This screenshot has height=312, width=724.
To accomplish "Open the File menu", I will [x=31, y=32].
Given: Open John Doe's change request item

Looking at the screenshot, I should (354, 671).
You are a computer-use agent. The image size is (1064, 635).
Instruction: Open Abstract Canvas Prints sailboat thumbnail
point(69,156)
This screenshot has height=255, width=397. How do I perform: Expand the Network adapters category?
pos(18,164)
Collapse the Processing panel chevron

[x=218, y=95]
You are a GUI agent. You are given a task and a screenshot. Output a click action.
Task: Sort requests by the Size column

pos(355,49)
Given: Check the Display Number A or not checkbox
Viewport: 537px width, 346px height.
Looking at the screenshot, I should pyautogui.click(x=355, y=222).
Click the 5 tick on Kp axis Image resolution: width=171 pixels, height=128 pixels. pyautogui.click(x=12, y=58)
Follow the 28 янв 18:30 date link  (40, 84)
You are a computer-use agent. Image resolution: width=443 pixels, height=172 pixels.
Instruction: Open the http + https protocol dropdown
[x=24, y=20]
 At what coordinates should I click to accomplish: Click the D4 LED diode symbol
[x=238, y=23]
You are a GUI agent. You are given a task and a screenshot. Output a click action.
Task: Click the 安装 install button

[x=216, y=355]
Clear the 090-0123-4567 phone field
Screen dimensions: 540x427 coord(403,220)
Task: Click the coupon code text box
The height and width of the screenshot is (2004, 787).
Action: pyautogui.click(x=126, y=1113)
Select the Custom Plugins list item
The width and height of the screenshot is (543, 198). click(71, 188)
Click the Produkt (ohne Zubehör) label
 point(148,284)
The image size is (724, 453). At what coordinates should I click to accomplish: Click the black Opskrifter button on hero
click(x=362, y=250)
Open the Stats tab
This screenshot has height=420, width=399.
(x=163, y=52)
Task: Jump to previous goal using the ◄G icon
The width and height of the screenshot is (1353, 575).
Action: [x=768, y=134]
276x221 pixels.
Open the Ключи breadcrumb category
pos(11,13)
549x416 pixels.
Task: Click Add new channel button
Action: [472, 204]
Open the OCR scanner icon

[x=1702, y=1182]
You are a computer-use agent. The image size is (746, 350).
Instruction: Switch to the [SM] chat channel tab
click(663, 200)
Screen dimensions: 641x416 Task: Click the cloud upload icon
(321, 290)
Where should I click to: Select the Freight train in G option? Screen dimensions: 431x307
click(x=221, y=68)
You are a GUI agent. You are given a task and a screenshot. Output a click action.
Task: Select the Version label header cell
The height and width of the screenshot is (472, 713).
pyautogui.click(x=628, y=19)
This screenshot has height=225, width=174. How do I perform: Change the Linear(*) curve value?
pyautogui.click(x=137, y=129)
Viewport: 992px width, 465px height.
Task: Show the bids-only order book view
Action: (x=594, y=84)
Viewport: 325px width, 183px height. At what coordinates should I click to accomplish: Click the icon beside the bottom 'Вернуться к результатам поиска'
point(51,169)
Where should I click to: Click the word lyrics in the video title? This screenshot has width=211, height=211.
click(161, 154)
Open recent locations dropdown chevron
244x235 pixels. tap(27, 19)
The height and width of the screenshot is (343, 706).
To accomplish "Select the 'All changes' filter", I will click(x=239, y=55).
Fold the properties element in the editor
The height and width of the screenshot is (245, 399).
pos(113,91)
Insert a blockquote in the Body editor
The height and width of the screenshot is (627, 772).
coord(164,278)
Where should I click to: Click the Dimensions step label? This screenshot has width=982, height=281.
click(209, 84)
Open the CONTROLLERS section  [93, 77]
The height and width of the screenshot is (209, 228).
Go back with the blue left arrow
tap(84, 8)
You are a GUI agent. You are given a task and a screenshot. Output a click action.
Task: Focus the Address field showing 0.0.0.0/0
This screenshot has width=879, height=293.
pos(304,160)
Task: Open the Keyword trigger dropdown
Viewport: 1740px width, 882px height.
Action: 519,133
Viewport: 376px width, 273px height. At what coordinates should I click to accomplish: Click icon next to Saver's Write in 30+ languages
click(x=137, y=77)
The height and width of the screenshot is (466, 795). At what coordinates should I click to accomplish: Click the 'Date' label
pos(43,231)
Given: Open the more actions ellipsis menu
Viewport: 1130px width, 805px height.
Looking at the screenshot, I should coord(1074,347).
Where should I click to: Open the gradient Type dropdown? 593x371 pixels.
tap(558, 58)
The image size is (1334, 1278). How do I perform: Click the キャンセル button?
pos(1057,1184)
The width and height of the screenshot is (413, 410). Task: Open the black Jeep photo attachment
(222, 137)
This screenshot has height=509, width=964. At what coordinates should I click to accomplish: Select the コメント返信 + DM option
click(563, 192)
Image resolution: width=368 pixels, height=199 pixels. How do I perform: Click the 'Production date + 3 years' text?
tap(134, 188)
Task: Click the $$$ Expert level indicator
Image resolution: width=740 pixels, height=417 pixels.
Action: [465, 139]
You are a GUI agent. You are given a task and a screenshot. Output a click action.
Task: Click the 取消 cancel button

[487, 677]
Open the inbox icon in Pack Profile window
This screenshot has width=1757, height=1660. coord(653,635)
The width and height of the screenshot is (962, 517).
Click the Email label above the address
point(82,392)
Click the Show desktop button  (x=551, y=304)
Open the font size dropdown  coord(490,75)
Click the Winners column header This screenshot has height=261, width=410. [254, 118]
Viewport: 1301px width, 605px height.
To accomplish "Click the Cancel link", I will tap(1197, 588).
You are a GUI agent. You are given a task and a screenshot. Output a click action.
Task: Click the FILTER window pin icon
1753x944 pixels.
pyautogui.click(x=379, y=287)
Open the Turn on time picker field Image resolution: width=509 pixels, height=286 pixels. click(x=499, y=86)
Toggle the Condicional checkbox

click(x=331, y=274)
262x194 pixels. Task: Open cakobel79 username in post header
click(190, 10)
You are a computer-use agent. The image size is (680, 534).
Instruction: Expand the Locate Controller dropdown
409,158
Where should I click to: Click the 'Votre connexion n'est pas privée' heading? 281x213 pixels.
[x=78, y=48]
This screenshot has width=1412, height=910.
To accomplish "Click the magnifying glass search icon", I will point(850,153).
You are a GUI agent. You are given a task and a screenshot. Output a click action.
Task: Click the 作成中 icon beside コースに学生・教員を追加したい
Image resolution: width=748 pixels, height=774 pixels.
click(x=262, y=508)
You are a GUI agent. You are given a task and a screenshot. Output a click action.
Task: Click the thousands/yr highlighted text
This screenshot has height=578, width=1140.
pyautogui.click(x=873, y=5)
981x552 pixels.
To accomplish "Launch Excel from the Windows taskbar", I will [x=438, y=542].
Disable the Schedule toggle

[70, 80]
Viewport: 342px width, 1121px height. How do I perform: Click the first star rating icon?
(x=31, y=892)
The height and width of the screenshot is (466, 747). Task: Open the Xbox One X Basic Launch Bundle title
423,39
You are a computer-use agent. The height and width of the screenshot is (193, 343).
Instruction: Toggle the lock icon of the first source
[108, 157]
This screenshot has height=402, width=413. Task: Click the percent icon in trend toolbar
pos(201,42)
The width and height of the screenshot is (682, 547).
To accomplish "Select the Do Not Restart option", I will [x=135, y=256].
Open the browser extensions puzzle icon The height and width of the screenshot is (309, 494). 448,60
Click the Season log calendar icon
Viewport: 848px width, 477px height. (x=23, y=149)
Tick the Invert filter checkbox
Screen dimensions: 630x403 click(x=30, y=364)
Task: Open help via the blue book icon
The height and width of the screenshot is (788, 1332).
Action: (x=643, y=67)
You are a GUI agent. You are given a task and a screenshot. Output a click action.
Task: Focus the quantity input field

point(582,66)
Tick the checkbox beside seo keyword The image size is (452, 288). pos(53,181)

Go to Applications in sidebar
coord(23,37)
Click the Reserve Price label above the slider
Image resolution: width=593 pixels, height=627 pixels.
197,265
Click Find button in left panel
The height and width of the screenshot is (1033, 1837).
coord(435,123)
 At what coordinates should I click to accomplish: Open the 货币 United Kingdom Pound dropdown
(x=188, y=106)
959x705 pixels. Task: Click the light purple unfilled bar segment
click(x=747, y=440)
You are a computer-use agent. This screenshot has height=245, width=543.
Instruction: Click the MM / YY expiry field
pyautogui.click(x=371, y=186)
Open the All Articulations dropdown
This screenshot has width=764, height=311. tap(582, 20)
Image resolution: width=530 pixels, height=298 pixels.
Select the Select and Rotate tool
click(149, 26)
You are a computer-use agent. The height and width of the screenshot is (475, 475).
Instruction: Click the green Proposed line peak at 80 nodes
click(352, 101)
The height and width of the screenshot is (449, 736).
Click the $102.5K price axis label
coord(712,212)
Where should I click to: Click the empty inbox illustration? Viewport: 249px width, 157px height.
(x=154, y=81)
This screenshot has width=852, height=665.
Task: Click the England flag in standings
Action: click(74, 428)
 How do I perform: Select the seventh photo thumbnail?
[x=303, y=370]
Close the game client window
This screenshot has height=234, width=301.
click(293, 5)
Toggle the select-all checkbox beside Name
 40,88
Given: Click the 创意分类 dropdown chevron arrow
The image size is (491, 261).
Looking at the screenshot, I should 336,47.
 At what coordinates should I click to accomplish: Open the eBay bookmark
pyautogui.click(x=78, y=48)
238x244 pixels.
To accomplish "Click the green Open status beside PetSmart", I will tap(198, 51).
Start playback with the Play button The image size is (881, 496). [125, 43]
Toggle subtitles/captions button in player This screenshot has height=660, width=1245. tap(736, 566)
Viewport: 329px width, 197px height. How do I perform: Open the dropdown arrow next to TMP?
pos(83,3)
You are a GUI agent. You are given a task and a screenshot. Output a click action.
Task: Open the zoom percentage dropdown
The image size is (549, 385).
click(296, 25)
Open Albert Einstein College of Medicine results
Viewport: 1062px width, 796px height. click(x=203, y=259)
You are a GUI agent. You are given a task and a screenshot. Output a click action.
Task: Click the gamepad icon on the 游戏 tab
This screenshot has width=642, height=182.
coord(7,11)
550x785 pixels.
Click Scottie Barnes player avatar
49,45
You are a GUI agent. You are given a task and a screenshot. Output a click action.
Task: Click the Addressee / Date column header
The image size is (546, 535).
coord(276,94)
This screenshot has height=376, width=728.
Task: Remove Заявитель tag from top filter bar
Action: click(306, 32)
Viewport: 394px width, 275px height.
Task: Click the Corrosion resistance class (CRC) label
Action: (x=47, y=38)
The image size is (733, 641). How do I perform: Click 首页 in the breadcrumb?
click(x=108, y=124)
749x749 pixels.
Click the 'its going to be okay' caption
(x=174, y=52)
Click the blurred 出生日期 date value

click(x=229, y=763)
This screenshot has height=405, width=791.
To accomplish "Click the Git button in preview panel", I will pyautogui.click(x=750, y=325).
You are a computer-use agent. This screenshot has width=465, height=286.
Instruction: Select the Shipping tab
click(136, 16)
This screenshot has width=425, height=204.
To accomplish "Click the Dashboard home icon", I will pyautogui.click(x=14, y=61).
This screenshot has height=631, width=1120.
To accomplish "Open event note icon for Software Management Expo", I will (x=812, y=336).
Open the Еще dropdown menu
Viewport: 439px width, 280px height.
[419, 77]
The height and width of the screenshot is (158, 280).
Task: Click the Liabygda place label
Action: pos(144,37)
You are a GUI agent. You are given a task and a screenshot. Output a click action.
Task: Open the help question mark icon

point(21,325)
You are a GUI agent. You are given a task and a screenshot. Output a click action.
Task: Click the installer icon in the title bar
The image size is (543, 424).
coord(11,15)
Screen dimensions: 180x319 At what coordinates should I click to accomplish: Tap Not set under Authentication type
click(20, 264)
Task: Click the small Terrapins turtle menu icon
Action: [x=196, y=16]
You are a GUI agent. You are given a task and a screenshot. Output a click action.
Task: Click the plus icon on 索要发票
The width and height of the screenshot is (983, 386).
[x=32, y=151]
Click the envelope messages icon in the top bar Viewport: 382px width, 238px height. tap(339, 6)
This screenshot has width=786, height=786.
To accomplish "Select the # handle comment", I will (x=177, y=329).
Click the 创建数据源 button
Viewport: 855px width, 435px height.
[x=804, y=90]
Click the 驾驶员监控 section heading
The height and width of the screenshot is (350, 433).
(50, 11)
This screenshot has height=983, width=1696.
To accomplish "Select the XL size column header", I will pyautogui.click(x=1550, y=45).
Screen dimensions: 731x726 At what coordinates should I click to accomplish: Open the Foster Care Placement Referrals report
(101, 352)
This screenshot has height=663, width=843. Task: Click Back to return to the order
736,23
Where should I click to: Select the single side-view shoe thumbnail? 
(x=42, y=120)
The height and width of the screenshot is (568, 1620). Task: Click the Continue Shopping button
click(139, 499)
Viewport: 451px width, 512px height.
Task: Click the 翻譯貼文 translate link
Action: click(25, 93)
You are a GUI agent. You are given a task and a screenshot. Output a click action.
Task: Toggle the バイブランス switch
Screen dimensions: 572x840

-=-=-=-=-

» TASK INSTRUCTIONS
Check each line of these records for the string "section" and state only how many lines have it.

» SOLUTION
2